- [What to do]: Read through the data, and wherever a line holds the word "will", write that line out.

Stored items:
_____
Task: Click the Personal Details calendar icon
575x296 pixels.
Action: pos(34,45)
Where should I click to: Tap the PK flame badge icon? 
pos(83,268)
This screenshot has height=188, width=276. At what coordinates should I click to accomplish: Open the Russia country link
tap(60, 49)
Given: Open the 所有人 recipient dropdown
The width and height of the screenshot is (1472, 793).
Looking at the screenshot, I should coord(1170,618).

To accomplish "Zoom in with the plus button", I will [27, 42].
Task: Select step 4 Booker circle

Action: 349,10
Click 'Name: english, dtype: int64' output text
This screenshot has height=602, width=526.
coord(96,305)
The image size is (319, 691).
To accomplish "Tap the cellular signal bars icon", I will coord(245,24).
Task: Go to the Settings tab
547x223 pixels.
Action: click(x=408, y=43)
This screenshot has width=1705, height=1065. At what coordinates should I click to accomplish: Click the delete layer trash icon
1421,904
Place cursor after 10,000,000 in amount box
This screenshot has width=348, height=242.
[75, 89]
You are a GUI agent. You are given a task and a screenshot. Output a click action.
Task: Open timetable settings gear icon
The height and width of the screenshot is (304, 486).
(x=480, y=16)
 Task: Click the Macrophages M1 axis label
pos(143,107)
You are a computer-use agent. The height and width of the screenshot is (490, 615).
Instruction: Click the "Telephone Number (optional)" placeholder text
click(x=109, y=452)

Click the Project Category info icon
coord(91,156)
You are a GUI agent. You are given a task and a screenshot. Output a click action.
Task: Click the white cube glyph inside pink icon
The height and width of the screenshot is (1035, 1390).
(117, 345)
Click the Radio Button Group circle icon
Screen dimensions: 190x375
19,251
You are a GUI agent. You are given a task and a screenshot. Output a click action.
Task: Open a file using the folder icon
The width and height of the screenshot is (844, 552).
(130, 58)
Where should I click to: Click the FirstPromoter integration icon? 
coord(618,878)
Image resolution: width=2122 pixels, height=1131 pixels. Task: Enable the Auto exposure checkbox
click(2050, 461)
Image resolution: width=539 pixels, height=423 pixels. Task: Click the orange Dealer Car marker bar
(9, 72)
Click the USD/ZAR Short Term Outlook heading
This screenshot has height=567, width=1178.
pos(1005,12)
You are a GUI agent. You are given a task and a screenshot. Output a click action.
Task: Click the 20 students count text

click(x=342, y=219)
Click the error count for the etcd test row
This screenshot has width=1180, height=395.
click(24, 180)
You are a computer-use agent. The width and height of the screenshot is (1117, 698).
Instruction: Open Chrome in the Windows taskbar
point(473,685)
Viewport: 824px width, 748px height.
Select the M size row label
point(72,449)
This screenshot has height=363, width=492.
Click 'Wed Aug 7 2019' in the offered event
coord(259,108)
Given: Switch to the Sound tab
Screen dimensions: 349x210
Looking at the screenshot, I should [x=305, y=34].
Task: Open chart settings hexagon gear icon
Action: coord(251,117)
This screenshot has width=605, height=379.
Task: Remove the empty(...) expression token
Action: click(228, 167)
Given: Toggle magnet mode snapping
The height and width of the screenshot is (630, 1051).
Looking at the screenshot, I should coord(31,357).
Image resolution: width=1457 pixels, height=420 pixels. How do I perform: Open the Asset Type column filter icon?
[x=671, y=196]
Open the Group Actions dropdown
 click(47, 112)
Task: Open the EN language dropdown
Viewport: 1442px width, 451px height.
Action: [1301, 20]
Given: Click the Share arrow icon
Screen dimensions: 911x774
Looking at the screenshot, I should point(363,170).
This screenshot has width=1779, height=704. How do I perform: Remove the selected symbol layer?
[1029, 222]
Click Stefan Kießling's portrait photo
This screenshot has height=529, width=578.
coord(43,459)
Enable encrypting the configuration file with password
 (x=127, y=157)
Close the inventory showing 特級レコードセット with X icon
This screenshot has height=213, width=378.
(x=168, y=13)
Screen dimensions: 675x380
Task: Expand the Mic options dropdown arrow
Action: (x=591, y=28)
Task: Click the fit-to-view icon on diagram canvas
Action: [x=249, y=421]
_____
- [Exercise answer]:
To accomplish "Zoom in with the plus button", I will [27, 42].
To accomplish "Tap the cellular signal bars icon", I will coord(245,24).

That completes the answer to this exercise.